-- ACTIVITY --
Update the emergency insulin article by giving the stretch from "Democrats believe the" through "of the session." again, with "levy" changed to "tax".

There appears to be some movement on a bill to increase access to emergency insulin for diabetes sufferers, after earlier efforts to pass it during the 2019 legislative session failed.
On Monday morning, Sen. Matt Little (DFL-Lakeville) announced that Democrats and Republicans in the Minnesota House and Senate have been negotiating a bipartisan deal that could pass in the event of a special session prior to the 2020 legislative season.
Little says the plan would give patients access to a 20-day supply of insulin if they meet financial requirements, and if they're still struggling to afford their supply at the end of that period, they could extend it for up to 2 months.
While Sen. Little says the "framework" of the program has been agreed, where DFLers and GOPers are disagreeing are how to fund it.
Democrats believe the funding should come directly a levy on insulin manufacturers, which is supported by among others Gov. Tim Walz, who said that Big Pharma "rakes in profits" as insulin prices "sky-rocket."
Nonetheless, Gov. Walz dampened down expectations of an imminent deal, accusing some lawmakers of "grandstanding" by suggesting a deal had been struck.
Rather than imposing a fee on insulin manufacturers, Republicans prefer to take the money for the program from the existing health care access fund.
The legislature failed to pass the Alec Smith Emergency Insulin Act, named after the 26-year-old man who died in 2017 while rationing insulin he couldn't afford, after apparent clerical errors at the end of the session.
Of the proposed emergency insulin program under discussion, Sen. Little said it's "far from perfect" but "will save lives."
"We know it's not enough," he said in a press release. "It doesn't bring down the outrageously high price of insulin or guarantee an affordable, permanent supply for everyone who needs it.
"And we know that, but it will address the most dangerous situations, and hopefully give people the time they need to find more."

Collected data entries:
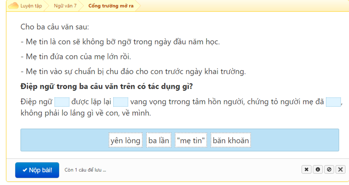349x185 pixels.
Task: Click the Còn 1 câu để lưu text
Action: click(x=85, y=170)
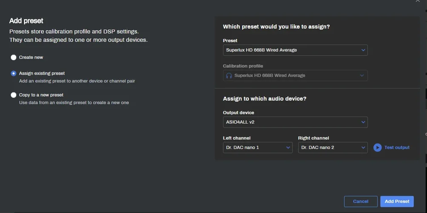Click the Cancel button

point(361,201)
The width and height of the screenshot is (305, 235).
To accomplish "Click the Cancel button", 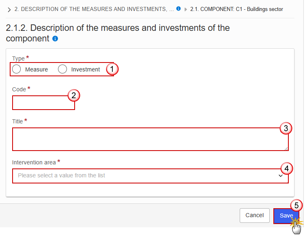I will click(255, 216).
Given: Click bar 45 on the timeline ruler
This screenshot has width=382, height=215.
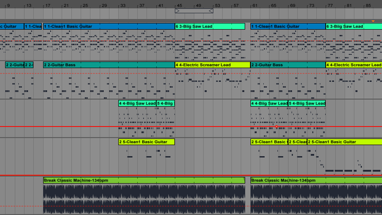Looking at the screenshot, I should [180, 5].
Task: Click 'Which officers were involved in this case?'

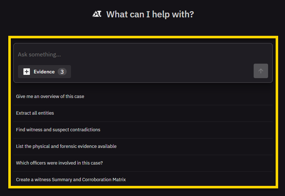Action: tap(59, 163)
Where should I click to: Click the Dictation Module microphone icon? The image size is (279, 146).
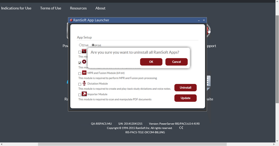84,83
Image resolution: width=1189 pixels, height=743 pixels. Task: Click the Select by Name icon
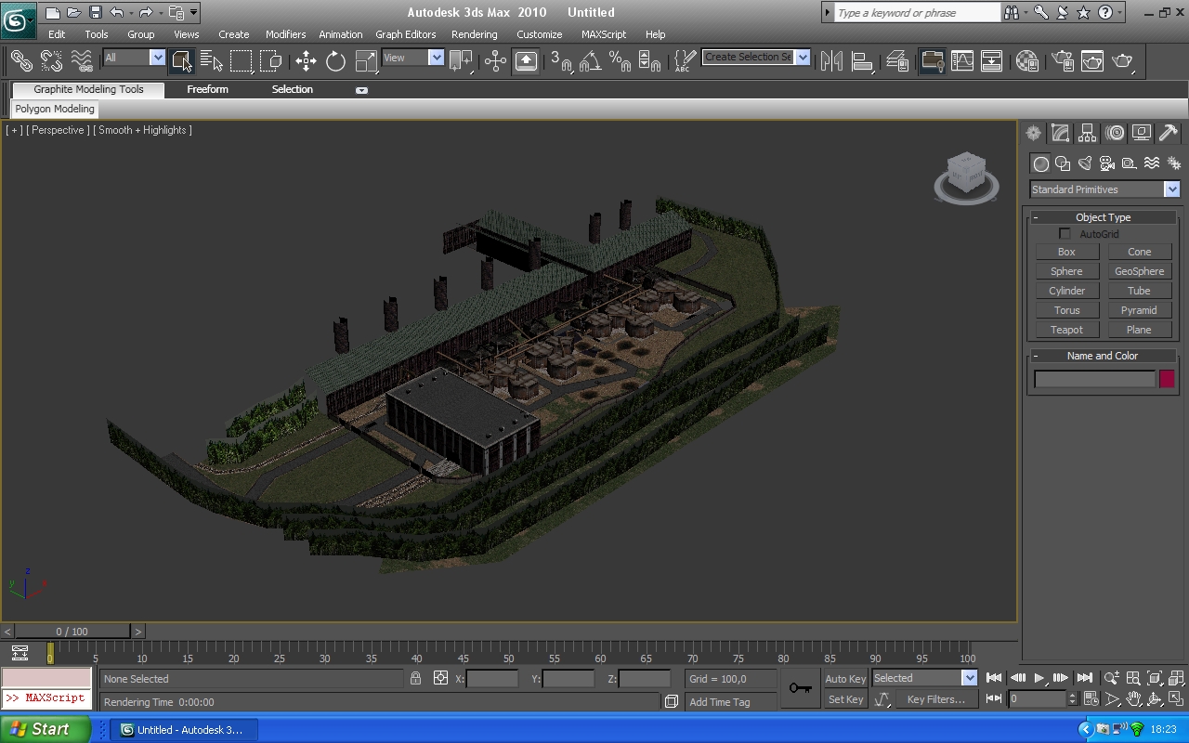click(x=211, y=61)
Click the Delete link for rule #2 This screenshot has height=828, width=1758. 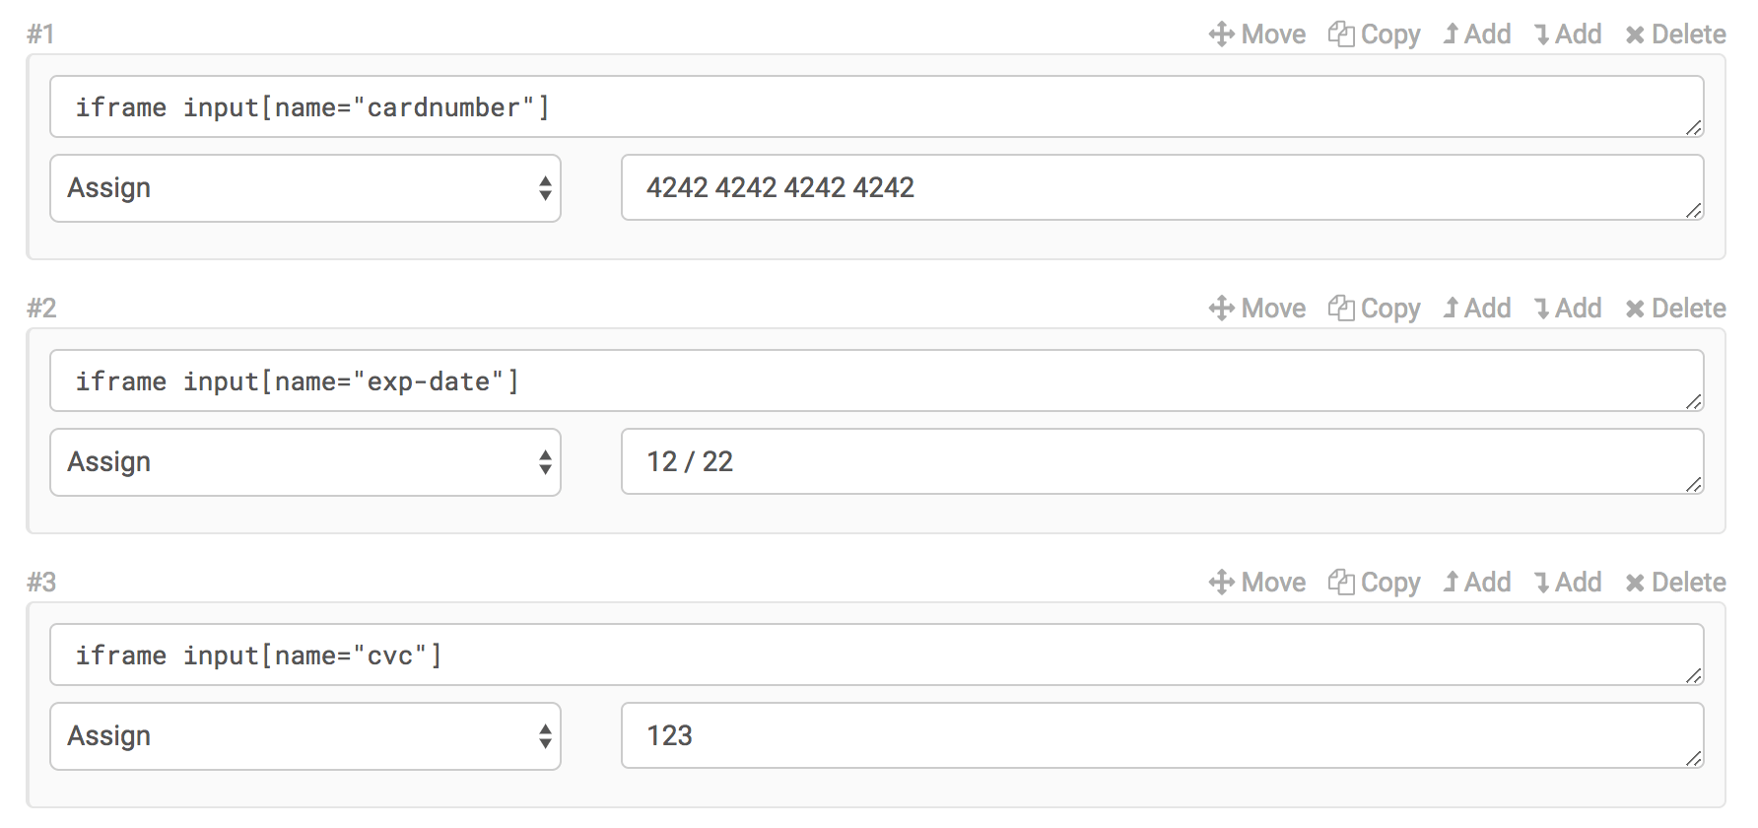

-- RESPONSE AREA --
Democrats believe the funding should come directly a tax on insulin manufacturers, which is supported by among others Gov. Tim Walz, who said that Big Pharma "rakes in profits" as insulin prices "sky-rocket."
Nonetheless, Gov. Walz dampened down expectations of an imminent deal, accusing some lawmakers of "grandstanding" by suggesting a deal had been struck.
Rather than imposing a fee on insulin manufacturers, Republicans prefer to take the money for the program from the existing health care access fund.
The legislature failed to pass the Alec Smith Emergency Insulin Act, named after the 26-year-old man who died in 2017 while rationing insulin he couldn't afford, after apparent clerical errors at the end of the session.